We would love it if you would join us for this exciting discussion. We will also be taking your questions. Since this is being filmed for the documentary, there is a chance your question could make it into the film! You can RSVP for the event on Facebook or Eventbrite in case you’re not on Facebook.

On the Cutting Edge: Digital Still Cameras for Film, Part 4

My new Canon T2i

In part 3 I talked about the drawbacks to using digital still cameras for film. In this part I’ll be talking about the equipment we are looking at.

Picking the Right Camera

We are looking at a number of the Canon’s high end still cameras, specifically the Canon T2i, 7D and 5D. Each of these cameras are capable of taking full 1080p HD video. Thats a technical way of saying they take video at the highest video quality commonly used. While there are other brands that are able to take high definition video, Canon cameras are more widely used for film projects.

Earlier this week I bought the Canon T2i. We probably will not be using this as our primary camera. There are some issues with focusing when using external equipment that would make it hard to use during the interviews. We would not want to do an entire interview only to find out later the focus was off.

The body is smaller than other cameras. This means it’s not as durable and it may not work with bigger lenses. I am getting this for more of a personal camera. It may also be used to film some “B role” material for the doc.

For our main camera we are looking at the 7D or 5D. These are the cameras most widely used for filming. They do not have the focusing issues of the T2i and have other additional features.
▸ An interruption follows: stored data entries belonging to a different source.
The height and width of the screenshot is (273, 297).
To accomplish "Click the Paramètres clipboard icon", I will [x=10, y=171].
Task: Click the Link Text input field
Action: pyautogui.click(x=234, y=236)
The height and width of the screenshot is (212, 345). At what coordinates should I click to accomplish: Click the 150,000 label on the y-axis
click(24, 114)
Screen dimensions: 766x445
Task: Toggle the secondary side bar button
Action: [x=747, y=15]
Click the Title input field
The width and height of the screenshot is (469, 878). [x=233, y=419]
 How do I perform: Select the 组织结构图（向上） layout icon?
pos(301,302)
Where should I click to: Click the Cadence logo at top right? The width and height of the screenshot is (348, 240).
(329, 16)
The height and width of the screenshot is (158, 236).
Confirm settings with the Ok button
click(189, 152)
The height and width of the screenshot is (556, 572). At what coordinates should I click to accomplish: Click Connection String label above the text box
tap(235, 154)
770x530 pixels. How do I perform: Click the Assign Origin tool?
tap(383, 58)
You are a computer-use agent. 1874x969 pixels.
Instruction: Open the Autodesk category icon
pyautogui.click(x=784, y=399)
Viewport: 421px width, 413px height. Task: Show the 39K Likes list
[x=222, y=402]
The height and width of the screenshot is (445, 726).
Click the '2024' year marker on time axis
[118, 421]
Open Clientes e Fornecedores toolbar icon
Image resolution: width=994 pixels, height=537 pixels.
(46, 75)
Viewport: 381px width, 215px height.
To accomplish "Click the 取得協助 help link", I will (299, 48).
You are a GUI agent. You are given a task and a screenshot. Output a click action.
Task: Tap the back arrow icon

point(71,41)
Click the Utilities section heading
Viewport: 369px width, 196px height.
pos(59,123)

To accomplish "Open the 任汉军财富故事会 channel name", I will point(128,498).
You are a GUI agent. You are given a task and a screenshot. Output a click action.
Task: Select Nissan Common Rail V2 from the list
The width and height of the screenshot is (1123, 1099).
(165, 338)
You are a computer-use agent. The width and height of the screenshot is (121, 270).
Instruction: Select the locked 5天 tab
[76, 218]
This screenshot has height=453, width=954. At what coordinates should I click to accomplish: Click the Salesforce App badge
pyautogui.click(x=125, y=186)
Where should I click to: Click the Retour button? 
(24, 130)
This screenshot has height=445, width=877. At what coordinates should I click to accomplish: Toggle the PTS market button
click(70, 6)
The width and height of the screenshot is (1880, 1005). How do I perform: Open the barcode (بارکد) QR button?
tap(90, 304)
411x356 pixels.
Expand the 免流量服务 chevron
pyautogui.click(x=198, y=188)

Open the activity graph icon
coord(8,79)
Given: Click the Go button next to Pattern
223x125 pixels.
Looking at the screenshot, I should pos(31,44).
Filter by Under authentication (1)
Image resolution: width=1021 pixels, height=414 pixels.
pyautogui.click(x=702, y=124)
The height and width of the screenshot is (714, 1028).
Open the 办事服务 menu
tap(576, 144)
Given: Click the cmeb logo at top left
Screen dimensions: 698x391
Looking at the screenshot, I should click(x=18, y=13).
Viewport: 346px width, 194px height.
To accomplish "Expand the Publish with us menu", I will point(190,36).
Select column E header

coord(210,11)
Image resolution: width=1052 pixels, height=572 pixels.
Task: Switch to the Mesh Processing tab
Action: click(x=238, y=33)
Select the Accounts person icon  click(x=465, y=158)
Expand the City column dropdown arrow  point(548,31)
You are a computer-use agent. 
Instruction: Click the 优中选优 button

There are also rumors that Canon will be announcing a new camera geared more towards video in the coming weeks. It could have a rotating display among other advanced video features. Since we are not in a rush to make this movie there is a chance a newer camera will be exactly what we are looking for.

Learning the Equipment

In order to better understand how to shoot with these cameras I am attending an all day workshop with Philip Booom taking place this Saturday. I mentioned Philp Bloom in part 2 when I posted a video he did using these cameras. I’m very excited to be learning from the best. I think it will be a good experience and it will cover everything from what lenses we should use to editing.